*Selected extract*.

BEGIN

There are three distinct sides of risk –
1.Odds of a phenomenon occurring
2.Average consequences of a phenomenon occurring.
3.Tail end consequences of a phenomenon occurring.
As this crisis and almost every decade we find our financial system being dominated by players who concentrate on the first two aspects of risk and not the last one. These funds like a few quant funds had risk party executed using low vol strategies which blew up even in the face of fed backstops.
These tail risk events don’t matter until they suddenly are the only thing matters as the market swings from purchasing power risk to principal risk. Now is there a class , textbook or special coaching that can allow you to think about tail risk. And the answer seems to be no because such a calculation is not rationally possible by the brain nor is it possibly computable in the fundamentally uncertain universe, we live in.
It is over here that experience or trauma matters because these memories can fundamentally reshape your risk aversion and perception through its effect on the hippocampus and Amygdala of the brain.
The author recounts his own experience where he and two of his other friends would go out skiing sometime in places that they weren’t allowed to as they were prone to avalanches. This one time he actually faces an avalanche that does not turn out to be life threatening but buries his feet in the snow , all the friends laugh it off but he was clearly shaken. The next time he went skiing again with his friends on being asked to ski the dangerous parts again , he unconsciously said no. The author makes the point that these unconscious decisions can affect our lives for better or worse , much more than the conscious decisions which fall into the first two categories of risk.
In investing, the average consequences of risk make up most of the daily news headlines. But the tail-end consequences of risk – like pandemics, and depressions – are what make the pages of history books. They’re all that matter. They’re all you should focus on. We spent the last decade debating whether economic risk meant the Federal Reserve set interest rates at 0.25% or 0.5%. Then 36 million people lost their jobs in two months because of a virus. It’s absurd.
Tail-end events are all that matter.

END

*Data excerpts*.
BEGIN

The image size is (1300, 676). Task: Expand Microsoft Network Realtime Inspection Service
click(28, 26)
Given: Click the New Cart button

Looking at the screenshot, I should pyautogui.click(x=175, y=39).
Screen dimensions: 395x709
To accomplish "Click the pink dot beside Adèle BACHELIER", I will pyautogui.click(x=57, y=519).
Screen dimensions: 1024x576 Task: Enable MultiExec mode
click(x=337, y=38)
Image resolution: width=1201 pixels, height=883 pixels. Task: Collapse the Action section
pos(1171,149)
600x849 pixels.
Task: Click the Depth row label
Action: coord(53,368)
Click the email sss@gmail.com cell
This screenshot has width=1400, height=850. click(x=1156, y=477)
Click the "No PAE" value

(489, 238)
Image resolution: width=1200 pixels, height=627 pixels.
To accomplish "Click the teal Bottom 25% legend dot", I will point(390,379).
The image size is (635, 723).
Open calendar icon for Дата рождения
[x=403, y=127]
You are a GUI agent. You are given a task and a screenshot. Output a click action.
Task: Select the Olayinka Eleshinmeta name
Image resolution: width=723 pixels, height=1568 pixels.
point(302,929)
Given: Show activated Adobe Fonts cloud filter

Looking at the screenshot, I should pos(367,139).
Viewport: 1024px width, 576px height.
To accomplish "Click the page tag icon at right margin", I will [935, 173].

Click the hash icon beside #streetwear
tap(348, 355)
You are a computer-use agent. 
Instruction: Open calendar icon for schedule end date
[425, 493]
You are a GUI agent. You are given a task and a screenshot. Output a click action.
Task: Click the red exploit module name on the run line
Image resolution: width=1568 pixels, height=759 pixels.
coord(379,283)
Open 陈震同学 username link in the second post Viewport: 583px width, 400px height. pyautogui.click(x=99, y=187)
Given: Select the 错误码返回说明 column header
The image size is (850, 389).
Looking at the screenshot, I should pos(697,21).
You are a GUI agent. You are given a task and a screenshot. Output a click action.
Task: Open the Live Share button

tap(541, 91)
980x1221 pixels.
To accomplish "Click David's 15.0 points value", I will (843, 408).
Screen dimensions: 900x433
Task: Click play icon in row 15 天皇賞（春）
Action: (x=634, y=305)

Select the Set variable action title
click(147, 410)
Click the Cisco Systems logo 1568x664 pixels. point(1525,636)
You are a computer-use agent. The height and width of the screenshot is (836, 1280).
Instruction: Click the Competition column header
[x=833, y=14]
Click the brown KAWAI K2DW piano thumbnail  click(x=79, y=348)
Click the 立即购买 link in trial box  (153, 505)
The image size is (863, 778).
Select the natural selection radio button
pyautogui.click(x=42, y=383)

END

Do these statements agree with the passage on tail risk? Answer yes or no for each, quoting the words that decide it. (a) The passage names three distinct sides of risk. (b) The avalanche the author faced turned out to be life threatening. (c) The passage says 36 million people lost their jobs in two months because of a virus. These rows have nothing to do with the passage on tail risk.

*Completed task*.
(a) Yes: "There are three distinct sides of risk"
(b) No: "an avalanche that does not turn out to be life threatening"
(c) Yes: "Then 36 million people lost their jobs in two months because of a virus."